In the cloistered world of big time golf, the enclosures are the fenced-off country clubs that earn extra cash by hosting PGA tournaments. McIlroy’s win came at Congressional Country Club, where the membership tab is $100,000 and a waiting list of seven years. The kempt and well-gated haven, founded in 1924 during the Coolidge administration by two Indiana congressmen, is so overrun with lobbyists, corporate grandees and deal-makers that it ought to be named Fixers Country Club.
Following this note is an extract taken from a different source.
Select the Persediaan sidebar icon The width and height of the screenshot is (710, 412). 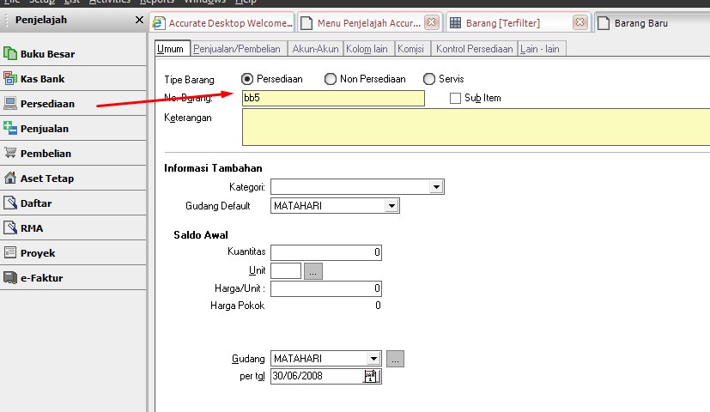(11, 104)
Want to back-slap or elbow-rub a senator who heads the banking committee or the chairperson of a House tax-writing subcommittee? Invite them out for 18 holes. The match-up is perfect: politicians freeload and lobbyists freewheel. Better yet, the golf, food and booze can be written off as business expenses. For years, members of Congress had their dues waived. The course became so clogged with the Tip O’Neils, Dan Quayles, Tom DeLays and Dan Rostenkowskies that management called a halt. Only presidents were given free golf. That, too, became disruptive. In the early 1990s when Bill Clinton and his entourages became regulars at Congressional, the massive security detail, in addition to hiding behind trees and under bushes, had to ward off danger by sweeping adjacent fairways of players. The latters’ complaints were strong enough to persuade Clinton to do his swinging--the golf kind—elsewhere. He chose the fairways of Andrews Air Force Base, one of some 230 golf courses the Pentagon operates worldwide for the warrior class.
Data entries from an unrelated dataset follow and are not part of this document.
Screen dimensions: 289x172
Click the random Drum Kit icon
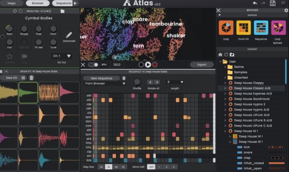tap(244, 28)
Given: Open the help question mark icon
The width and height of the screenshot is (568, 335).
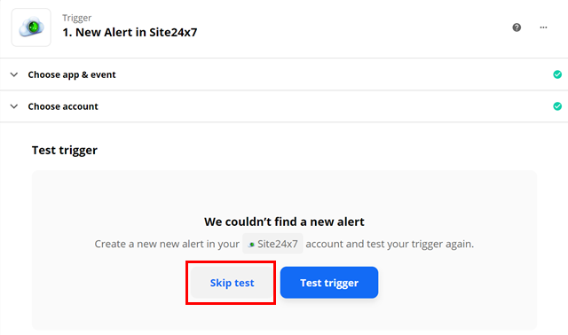Looking at the screenshot, I should (x=517, y=27).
It was at Andrews that Barak Obama and John Boehner, on the same weekend in June that Rory McIlroy was scorching Congressional, had what the media called the Golf Summit. With jobs and unemployment on their minds, it was a moment for action: by taking caddies. The pay is good: $50 a bag at some clubs, $100 for two. Instead, Obama and Boehner, with Joe Biden and John Kasich in the foursome, joy-rode in golf carts.

The question now is whether Obama will be invited by Boehner to play at the Speaker’s course: the Burning Tree Club, a couple of par fives from Congressional. It will never happen. It has a male-only membership, which apparently doesn’t bother man-of-the-people Boehner but which would be disastrous for women’s-vote conscious Obama. The only time females are allowed on the property of Burning Tree is the week before Christmas when they are allowed to buy presents at the pro shop for their husbands.

For now, let’s just sigh—and then embrace Rory McIlroy and hope that what touched his soul in Haiti will mean as much to him as how he touched his fans at Congressional.